Additionally, all the studies have a small sample size, weak strength of studies and no comparison of cupping with placebo are the major drawbacks of the current literature. Furthermore, a considerable number of people left the study including the experimental group during research work. This raises doubt on the conduct, transparency and efficiency of the study and its outcome.

Similarly, there is ambiguity in the specific points of cupping for LBP and NP. These findings could be due to the fact that it is still not a widely used treatment method in clinical settings around the world. Additionally, many people do not trust complementary medicine techniques due to its lack of evidence. Thus, the sample size remains the core issue in the available studies. As a consequence, implication of cupping therapy in clinical settings cannot be emphasised due to lack of strong evidence.

Besides the above discussed issues, the number of available scientific research is limited.

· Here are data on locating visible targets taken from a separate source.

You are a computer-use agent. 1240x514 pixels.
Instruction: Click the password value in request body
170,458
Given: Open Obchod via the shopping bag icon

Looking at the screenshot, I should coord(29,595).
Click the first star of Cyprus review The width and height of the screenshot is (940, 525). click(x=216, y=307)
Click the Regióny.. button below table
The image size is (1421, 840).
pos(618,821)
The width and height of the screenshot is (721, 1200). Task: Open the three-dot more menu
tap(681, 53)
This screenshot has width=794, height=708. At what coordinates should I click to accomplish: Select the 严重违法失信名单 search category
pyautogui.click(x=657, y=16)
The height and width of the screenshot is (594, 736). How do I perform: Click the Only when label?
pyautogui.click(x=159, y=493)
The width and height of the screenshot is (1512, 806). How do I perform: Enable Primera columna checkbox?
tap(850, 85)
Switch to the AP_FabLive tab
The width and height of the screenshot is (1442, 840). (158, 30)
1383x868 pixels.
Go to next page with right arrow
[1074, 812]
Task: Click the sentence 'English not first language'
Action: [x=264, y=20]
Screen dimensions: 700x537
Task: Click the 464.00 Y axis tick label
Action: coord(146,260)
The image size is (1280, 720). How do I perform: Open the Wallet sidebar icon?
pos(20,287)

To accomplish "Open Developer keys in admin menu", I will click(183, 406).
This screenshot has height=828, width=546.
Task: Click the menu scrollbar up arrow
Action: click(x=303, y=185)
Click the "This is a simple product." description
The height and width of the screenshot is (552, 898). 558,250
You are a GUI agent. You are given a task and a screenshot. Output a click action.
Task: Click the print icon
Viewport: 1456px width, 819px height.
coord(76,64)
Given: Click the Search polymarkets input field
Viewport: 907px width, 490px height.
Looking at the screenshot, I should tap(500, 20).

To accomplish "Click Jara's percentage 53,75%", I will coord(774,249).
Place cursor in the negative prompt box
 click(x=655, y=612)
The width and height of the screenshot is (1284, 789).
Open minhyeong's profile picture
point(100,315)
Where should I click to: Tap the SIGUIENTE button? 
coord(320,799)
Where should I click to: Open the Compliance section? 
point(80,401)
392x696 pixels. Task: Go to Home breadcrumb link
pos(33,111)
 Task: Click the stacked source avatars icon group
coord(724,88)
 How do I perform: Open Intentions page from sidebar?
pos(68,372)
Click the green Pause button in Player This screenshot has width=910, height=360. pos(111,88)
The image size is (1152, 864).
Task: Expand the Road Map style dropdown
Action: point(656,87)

Only eight studies were found for analysis regarding the efficacy of cupping, which is a very low number. More research work has been done, but it is not in English and has not been included in this review. Hence, the limitation of this review is the unavailability of studies to draw a definitive conclusion.


Cupping therapy can be a useful adjunct to the other available conventional methods for nonspecific NP and LBP. Current research suggests pain reduction with cupping therapy treatment. However, limited studies, low-quality studies, weak evidences and a small sample size in published trials are suggestive of future high-quality studies for affirmative conclusion.